I've seen these tractors plowing with large snow blades at a Navy facility. Was Ideal for the large acreage lot they were pushing.


----------



## powerjoke (Nov 13, 2004)

cretebaby;576501 said:


> there not going to let it go for 20,000
> 
> please explain what "buy it now" 19,500 means?

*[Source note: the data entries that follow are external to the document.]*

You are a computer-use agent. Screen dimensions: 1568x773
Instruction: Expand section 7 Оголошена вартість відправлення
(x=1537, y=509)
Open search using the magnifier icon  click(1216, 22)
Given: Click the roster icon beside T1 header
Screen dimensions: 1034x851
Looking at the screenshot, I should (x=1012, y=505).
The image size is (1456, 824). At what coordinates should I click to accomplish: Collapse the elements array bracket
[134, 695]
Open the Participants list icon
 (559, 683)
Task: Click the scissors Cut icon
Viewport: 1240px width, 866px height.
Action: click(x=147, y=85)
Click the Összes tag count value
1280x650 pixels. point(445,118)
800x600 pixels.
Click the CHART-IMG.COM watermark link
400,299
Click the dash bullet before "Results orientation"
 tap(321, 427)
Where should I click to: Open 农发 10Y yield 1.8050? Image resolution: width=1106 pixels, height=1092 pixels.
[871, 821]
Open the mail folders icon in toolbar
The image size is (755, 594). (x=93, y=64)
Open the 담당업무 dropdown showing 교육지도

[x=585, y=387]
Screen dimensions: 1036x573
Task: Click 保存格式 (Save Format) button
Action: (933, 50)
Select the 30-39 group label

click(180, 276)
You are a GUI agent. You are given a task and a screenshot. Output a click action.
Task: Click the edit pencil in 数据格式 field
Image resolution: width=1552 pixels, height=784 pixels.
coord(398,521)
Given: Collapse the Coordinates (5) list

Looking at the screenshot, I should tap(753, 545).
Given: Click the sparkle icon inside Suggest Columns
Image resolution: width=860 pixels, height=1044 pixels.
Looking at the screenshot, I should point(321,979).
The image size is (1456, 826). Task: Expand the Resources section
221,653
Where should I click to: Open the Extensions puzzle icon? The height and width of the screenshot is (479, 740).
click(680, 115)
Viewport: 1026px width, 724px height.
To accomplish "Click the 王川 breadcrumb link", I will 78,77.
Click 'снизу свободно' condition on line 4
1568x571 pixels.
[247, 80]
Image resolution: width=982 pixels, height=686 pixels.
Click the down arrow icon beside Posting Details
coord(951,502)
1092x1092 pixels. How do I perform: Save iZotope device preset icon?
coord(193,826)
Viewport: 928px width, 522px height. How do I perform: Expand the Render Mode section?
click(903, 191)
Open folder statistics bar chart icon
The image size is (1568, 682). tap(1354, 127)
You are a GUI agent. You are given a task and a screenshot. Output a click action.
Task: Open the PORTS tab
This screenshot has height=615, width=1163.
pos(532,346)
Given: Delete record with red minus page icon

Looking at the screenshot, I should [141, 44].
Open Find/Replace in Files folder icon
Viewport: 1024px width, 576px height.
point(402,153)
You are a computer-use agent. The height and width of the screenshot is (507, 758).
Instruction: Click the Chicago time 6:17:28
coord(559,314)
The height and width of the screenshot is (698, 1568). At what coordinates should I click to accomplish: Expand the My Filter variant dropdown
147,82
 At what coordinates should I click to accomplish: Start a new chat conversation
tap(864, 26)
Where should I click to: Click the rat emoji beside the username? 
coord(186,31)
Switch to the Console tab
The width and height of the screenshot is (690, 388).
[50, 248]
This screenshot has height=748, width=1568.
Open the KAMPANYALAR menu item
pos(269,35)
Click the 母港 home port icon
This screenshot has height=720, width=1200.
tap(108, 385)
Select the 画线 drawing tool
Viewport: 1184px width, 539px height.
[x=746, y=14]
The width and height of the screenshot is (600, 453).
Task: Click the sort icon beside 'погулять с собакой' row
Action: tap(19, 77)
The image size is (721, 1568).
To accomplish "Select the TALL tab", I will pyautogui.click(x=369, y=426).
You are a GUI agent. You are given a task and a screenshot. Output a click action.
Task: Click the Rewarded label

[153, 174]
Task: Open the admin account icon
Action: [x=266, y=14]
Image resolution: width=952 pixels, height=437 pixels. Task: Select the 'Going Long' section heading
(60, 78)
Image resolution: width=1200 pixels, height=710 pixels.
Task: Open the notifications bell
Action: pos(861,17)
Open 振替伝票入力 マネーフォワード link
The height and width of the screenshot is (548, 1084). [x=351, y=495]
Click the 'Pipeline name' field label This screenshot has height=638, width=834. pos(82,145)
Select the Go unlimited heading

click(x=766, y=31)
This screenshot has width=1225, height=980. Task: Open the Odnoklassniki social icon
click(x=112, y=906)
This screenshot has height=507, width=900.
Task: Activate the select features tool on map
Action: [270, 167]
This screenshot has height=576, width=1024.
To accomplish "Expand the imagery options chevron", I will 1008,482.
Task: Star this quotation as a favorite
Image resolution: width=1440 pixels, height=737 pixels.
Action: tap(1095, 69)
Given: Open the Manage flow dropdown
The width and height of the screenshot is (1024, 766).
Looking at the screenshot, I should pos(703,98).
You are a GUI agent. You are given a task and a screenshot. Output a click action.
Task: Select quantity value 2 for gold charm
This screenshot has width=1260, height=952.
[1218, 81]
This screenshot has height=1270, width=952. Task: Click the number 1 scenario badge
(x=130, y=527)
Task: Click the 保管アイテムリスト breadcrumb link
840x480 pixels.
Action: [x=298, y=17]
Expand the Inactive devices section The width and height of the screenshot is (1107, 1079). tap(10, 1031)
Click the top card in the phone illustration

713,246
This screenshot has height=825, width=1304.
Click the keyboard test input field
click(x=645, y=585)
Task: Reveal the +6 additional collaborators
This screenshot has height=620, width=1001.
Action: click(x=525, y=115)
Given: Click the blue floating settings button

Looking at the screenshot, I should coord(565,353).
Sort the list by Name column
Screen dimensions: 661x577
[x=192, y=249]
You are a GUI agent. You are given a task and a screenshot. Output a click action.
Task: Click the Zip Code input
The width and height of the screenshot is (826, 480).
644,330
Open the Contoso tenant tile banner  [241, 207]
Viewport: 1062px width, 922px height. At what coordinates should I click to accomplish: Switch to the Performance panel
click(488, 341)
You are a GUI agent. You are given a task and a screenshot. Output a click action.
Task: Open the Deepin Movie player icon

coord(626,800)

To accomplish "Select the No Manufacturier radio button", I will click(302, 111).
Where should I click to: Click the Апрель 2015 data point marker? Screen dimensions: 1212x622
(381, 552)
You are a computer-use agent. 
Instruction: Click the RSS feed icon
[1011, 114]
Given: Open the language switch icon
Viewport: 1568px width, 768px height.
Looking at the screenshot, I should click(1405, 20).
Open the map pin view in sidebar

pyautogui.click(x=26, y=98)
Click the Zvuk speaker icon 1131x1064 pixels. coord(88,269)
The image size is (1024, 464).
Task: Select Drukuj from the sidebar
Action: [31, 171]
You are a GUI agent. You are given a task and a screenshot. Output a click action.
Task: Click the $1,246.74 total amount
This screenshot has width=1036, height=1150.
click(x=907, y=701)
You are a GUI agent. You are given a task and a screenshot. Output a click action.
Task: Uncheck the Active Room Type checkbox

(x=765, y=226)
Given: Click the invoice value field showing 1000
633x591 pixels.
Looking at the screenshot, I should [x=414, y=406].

this is the reason i doubted they were going to actually let it go for $19k


----------



## cretebaby (Aug 23, 2008)

powerjoke;577399 said:


> this is the reason i doubted they were going to actually let it go for $19k


it sold for 14000


----------



## DugHD (Nov 1, 2005)

Pro-Tech has a video of one plowing on there website. I watched it last night but couldnt find it this morning.


----------



## Mad Mulcher (Sep 19, 2006)

How about this:

http://www.snopusher.com/Default.aspx?tabid=4768


----------



## DugHD (Nov 1, 2005)

Yes thats it! Thanks. 
If you have a push dozer in your fleet i can see using it for plowing , but I would prefer a loader for the stacking ability.


----------



## chcav1218 (Jul 31, 2008)

what exactly would you do with it? 

Already I'm thinkin fuel, transportation, maintenance? It just seems like it will cost a fortune to run and won't make your money back


----------



## cretebaby (Aug 23, 2008)

the original poster said he had no intention of buying

just brought it up as a conversation piece


----------



## SD-Dave (Dec 13, 2005)

here's one for sale that is meant for snow....

Michigan 180 "Snow Dozer",Detroit Diesel,power shift ,full cab. Come with Large VEE plow and straight blade. 335 hours. 
Price 
$20,000.00

check out more photos on website...

http://www.pennhazle.com

I have no need for it...but maybe one of you guys do.

opinions

Dave


----------



## dfdsuperduty (Dec 12, 2006)

ummm so if i have this machine does that mean that i could plow 30 driveways in 5 mins and pay for it in one storm because i have 900 driveways that i am charging 35 per push so that would equal 31500 and maybe i could just put a mini snow ex on the back for salt


----------



## cretebaby (Aug 23, 2008)

you could replace what looks like ripping teeth on the back with a drag blade LOL


----------



## elite1msmith (Sep 10, 2007)

cretebaby;582366 said:


> you could replace what looks like ripping teeth on the back with a drag blade LOL


some sort of custom heavy duty daneils pull plow would be cool... 

but no use for that here -


----------



## big pusher (Sep 9, 2008)

That's one bad machine


----------